Going out to celebrate new year’s eve has never been my thing. Even when I lived in the US, I always preferred to spend a quiet evening at home watching the ball drop with Dick Clark. Even here in Paris, a crowd of 300k people on the Champs-Elysées doesn’t appeal to me either. For me, the ideal way to ring in the new year is by preparing and feasting on a multi-course meal at home with my husband. Le réveillon, or new year’s eve dinner, is actually something that I look forward to with much anticipation all year long.

In France, folks usually don’t start eating until around 10 pm and the dinner usually lasts through the wee hours of the morning. So, like the frenchies, we didn’t start eating until around 10:30pm and finished our last dish at around 1 am! It was quite a marathon but we managed to throw together 7 dishes in just a few hours! I was charged with making the 4 mises en bouche (stuffed mushrooms, deviled quail eggs, fried green olives stuffed with roquefort, and endive 2 ways) while my husband made the 2 main dishes (vol-au-vent aux fruits de mer and parmentier de confit de canard) and the dessert. Initially, I was going to make chocolate molten lava cakes, but my husband ended up making another bûche de Noël to finish up the mocha buttercream that we had left. In the end, we made entirely too much food for just the two of us so we didn’t even touch the parmentier de confit de canard, which is kind of like a shepard’s pie.

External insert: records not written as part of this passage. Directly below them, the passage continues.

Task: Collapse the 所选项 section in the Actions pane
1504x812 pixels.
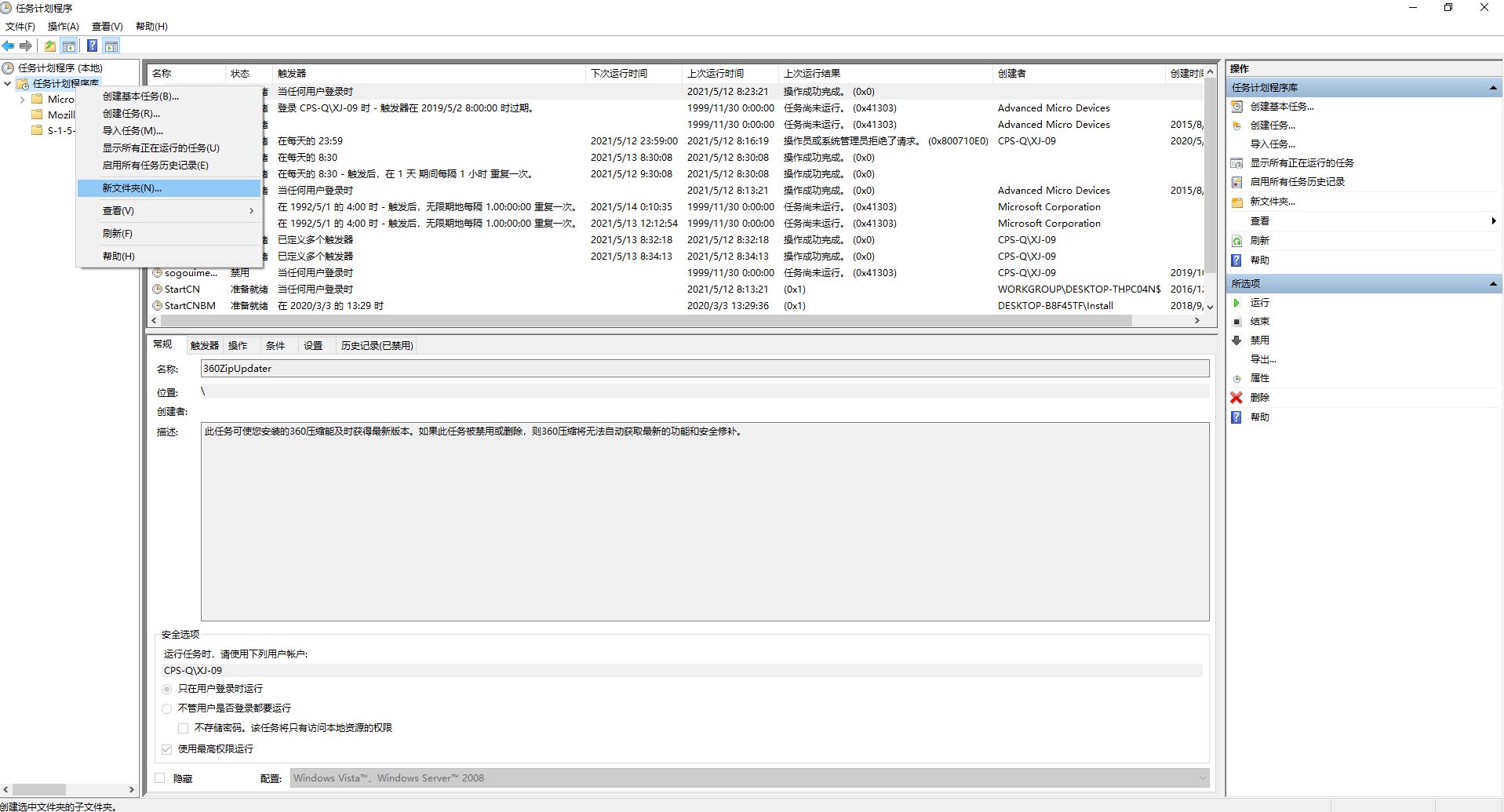Action: click(1493, 284)
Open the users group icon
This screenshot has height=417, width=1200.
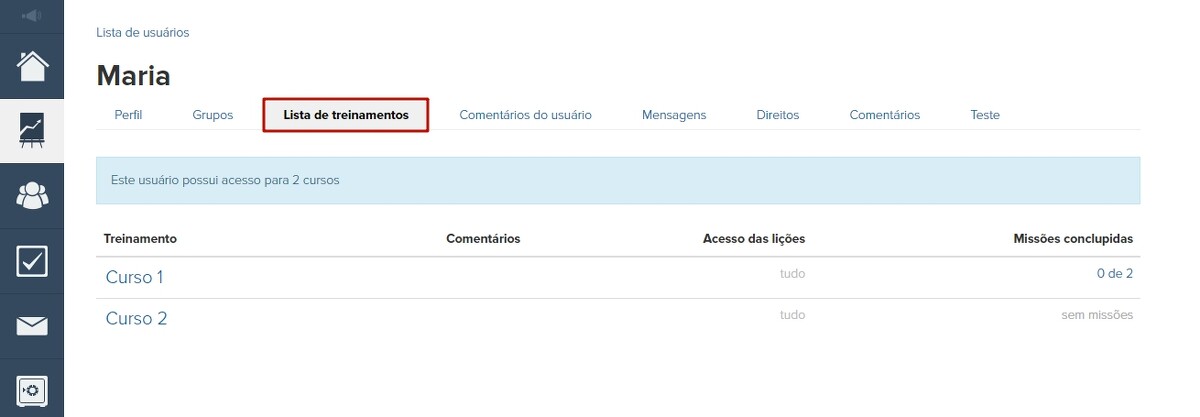tap(32, 196)
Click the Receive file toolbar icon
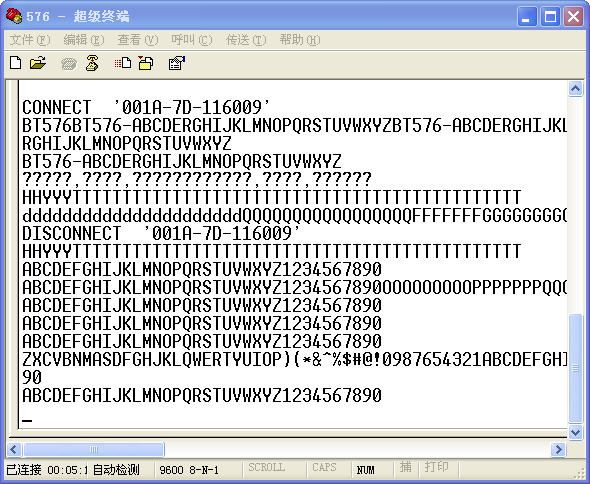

That was fine by me though because I had something to bring for lunch later in the week!

Here are just a couple pics of some of the dishes we made that evening:

fried green olives stuffed with roquefort
Endive 2 ways
Endive 2 ways: caramelized pears w/roquefort & spiced nuts w/roquefort
vol-au-vent aux fruits de mer
vol-au-vent aux fruits de mer

I wish all of you a happy and healthy 2014 filled with success and plenty of new adventures!